I know that whenever I interview someone who I've had more of a mythical relationship with through pop-culture, there's something unsettling about meeting the human version of them. Considering you're such a big comedy nerd, and have interviewed almost everyone in the business, do you ever experience anything like this?
I don't know if it's unsettling so much as settling. If an interview gets to a point where they reveal themselves, you start to see that they are just people. Whatever we build in our head about them, based on the information we have, that's on us. I don't find it unsettling. Some people are more difficult than others, but I'm always relieved when I find out that they're real people, because it makes what they do all the more impressive.
Do you ever find yourself really enjoying a person's company, while at the same time despising the comedy or music they make?
I don't experience too much hate about people's comedy or music. If I'm going to have resentment, it's going to be for personal reasons. I don't know whether it's getting older or realizing how difficult it is to put anything out into the world, or what. I can hear someone's music and know that it's not really my thing, but it is a thing and people dig it, and I'll find something interesting about them to talk about. I do have a hard time with people that I don't respect, but it's not because of what they're making.
Does the reverse ever happen, where you do like what someone puts out, but find that you can't stand them personally?
Yeah. But I'm a difficult person myself, so I'm a little more forgiving. If people are assholes, I find that if I talk to them for an hour, no matter how much I dislike them, there's going to be a minute or two there where I'm like, "Oh, this guy's just doing his thing and he feels he has to behave this way." I try to be diplomatic in that way.
From my perspective, that's ultimately the crux of WTF: you take on all the baggage that comes with fame and iconography, and root around in it for a while until you find the humanity.
Sometimes that's the case. It depends on how much bullshit I have to wade through, and how present we are in the interview.

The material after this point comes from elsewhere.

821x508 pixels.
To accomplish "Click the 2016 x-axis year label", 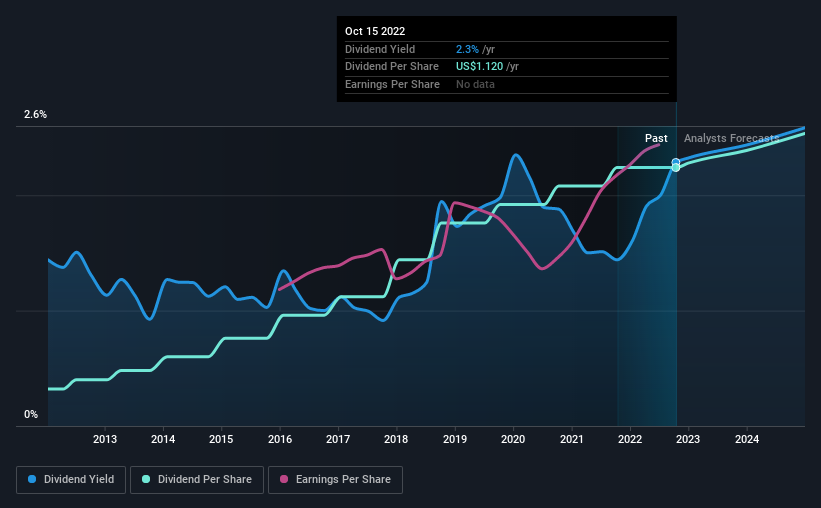I will pos(280,439).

Even though your persona is of a grumpy miser taking it out on the world, you often mention that you're much more happy and settled in your life now than you were in your twenties and thirties. Which is somewhat antithetical to the world of celebrity that you inhabit. Other than getting sober, why has middle-age been kinder to you than youth
Well, things just aren't as pressing or important now. When you're young, a lot of stuff preoccupies you and as time goes by, you realize how unimportant a lot of that stuff was. There are still things I find aggravating, but you have to learn to accept your limitations, and realize what is a real problem and what isn't. You have to decide how crazy you're willing to drive yourself. I think as I got older and processed things, I got to know myself better.

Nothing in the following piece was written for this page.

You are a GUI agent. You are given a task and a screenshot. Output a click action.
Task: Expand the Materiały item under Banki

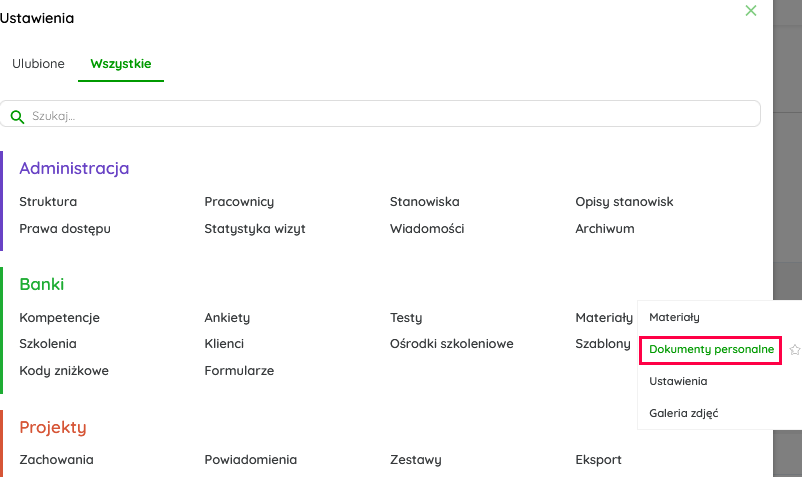604,318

Do you think that perspective has given you some traction in your career? If you're always the guy that's freaking out, I imagine people are less likely to work with you.
Yeah, that's definitely a good observation. That's probably true. I was definitely freaking out over everything. And that would manifest itself in different ways: either anger, or self-sabotage, or causing trouble, making other people uncomfortable. It's that old adage that you have to get out of your own way as much as you can.
I think that the reason things are able to happen to me now is that I'm able to deal with it. I've been doing whatever the hell it is I do for a long time; there are certain skills I've developed, like being comfortable with my talent, being able to deal with it.
When I started doing the TV show [Maron], I wasn't how I used to be thinking, like, "What am I going to do, I'm not ready for this!" It didn't even cross my mind; I mean, I should be ready -- I'm almost fifty. If I'm not ready now, I'm never going to be. But a lot of thoughts come because you're used to it, the brain repeats itself. There's a comfort to those negative thoughts.
You've really taken your audience on that journey with you, being so open on your podcast about your insecurities and self-defeating thoughts. How important is vulnerability in comedy?
I don't know how important it is in a general sense. Recently somebody tweeted something about me, some Internet troll, and when I reacted to it he said, "God, you comedians are so sensitive." But we are! That's why we're fucking comedians. Being a comedian is a way to preemptively control that sensitivity; it's a way to frame things so they don't hurt you. Sensitivity is important if you're going to be a good comic.
But you can't really take that off the stage, can you? Comedians create a synthetic vulnerability on the stage, but in real life you don't always have the control to frame it in a safe, humorous way.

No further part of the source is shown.